NIGERIA

Kidnapped schoolgirl who refused to convert to Islam remains in captivity

 

Leah Sharibu has just turned 15. Normally she would have shared a special birthday meal with her family at their home in northeast Nigeria. Afterwards, they would have bowed their heads in prayer, asking God to bless Leah on her birthday. But this year there were no celebrations and her family spent the day crying and fervently praying for Leah who is still being held captive by Boko Haram.

Leah’s mother, Rebecca, describes her as a hardworking and quiet girl who enjoyed going to church and sang in the choir. The local pastor, Daniel Auta, said Leah had a beautiful, melodic voice.

Leah was one of the 110 schoolgirls kidnapped by Boko Haram terrorists in February from their school in Dapchi. All the Dapchi kidnapped girls were freed three months ago, except for Leah, the only Christian girl, who could have been freed along with her schoolmates if she agreed to renounce her faith.

Leah’s friends told her mother, Rebecca: “Boko Haram told Leah to accept Islam and she refused. So they said she would not come with us and she should go and sit back down with three other girls they had there.

“We begged her to just recite the Islamic declaration and put the hijab on and get into the vehicle, but she said it was not her faith, so why should she say it was? If they want to kill her, they can go ahead, but she won’t say she is a Muslim.”

Leah asked her friends to tell her parents to pray for her, they said. On hearing this, Rebeca collapsed and was rushed to the hospital. She still suffers from health problems.

The Government Girls Technical College in Dapchi, Yobe state, recently reopened and maximum security measures are in force. Outside the campus, soldiers now guard the main gate and members of a volunteer vigilante force are posted at the other. However, on the day the abduction happened, there was no security. None of the abducted Dapchi girls has gone back, although 20 of them were given scholarships to a neighbouring private school in partnership with UNICEF.

President Muhammadu Buhari vowed on Twitter to do “everything in our power to bring Leah back safely”. However, Rebecca said no official from the Nigerian government has even visited her: “Only Christian organizations have been coming to see us. No one from the government. We are on our own.”

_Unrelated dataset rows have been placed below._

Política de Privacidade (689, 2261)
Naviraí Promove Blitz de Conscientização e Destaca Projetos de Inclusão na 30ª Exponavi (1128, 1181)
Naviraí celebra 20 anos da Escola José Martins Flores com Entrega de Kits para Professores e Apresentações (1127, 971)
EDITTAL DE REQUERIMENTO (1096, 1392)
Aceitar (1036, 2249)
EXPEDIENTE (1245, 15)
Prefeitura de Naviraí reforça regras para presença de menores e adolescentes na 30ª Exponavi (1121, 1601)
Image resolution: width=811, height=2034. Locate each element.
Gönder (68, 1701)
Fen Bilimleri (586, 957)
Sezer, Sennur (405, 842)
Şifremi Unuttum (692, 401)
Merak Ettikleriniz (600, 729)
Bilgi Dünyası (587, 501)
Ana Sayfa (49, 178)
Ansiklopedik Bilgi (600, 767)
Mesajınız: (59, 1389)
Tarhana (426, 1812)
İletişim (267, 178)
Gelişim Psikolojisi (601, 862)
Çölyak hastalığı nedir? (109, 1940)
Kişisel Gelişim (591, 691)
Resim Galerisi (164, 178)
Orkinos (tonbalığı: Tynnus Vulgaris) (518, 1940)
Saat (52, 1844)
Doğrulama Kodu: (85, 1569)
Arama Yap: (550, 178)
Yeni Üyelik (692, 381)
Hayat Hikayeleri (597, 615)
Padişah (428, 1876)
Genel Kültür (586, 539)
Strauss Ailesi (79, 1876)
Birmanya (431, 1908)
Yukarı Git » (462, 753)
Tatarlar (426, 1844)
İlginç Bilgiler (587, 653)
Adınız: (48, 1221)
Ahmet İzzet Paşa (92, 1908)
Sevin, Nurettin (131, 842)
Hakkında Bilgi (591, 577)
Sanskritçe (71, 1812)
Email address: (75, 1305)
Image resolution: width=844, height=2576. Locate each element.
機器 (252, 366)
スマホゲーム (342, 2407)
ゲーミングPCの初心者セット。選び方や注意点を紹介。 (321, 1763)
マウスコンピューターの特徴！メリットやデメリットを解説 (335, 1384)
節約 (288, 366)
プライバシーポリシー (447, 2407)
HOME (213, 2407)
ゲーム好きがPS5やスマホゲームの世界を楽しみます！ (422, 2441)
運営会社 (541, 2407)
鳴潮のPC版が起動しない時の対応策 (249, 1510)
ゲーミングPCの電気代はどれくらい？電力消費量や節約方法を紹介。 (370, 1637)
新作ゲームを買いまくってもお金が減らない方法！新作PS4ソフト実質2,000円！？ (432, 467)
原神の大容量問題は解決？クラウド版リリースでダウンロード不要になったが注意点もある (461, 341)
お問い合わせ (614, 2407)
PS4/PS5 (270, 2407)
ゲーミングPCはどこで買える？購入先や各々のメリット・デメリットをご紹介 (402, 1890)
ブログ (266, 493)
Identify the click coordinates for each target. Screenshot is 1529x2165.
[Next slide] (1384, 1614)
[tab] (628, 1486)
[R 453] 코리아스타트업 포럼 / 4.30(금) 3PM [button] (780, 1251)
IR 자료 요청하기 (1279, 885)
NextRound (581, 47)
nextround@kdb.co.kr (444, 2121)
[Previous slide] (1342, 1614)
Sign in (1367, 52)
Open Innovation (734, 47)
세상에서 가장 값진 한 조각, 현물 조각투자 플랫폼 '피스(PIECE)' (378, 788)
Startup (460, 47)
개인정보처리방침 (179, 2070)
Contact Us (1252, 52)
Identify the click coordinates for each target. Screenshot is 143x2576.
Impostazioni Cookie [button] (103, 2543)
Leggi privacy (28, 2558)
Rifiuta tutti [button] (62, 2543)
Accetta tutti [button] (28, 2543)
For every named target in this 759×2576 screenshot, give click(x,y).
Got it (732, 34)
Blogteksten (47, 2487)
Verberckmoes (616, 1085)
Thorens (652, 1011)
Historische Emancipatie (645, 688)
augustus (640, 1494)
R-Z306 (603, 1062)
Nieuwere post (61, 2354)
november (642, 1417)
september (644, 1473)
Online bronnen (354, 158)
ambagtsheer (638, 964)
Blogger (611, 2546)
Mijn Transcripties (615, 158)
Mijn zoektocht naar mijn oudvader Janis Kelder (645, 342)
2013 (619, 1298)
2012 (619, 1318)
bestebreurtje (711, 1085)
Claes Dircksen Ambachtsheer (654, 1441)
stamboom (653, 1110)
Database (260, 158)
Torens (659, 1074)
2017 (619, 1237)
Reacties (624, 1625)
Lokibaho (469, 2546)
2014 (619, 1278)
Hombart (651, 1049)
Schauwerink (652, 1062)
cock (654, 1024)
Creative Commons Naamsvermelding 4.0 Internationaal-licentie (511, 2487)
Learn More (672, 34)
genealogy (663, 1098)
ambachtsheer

 “My concern and question to the government are that since we were told that the negotiation was done for all the schoolgirls, why did government accept that only my daughter be left behind when others were freed and even brought home? So I am begging the federal government of Nigeria, if the negotiation was because they loved all the girls as their own, they should do everything to help release my own girl. “

“To the Boko Haram members, I have nothing to say other than that they should have pity on my only daughter and release her. It was not her fault that she is a Christian, I know that in this world, everyone chooses the path of faith he or she has chosen in worshipping God. There is no way one could be forced to do what he or she does not know. It is not possible.”

Leah’s father said he would not be happy until his daughter was rescued and brought home like her school friends. “Nigeria must do all within its powers to bring back my daughter, the same way they did to others. I really thank and appreciate the people of Dapchi community, especially how they rallied around us at this time of great sorrow.”

During their nine-year insurgency in northeast Nigeria, Boko Haram have become notorious for kidnapping young people. They have abducted over 1000 children, including nearly 300 Chibok schoolgirls four years ago. More than 100 of the Chibok girls remain in captivity. Hundreds of parents never saw their children again after they had been taken by Boko Haram.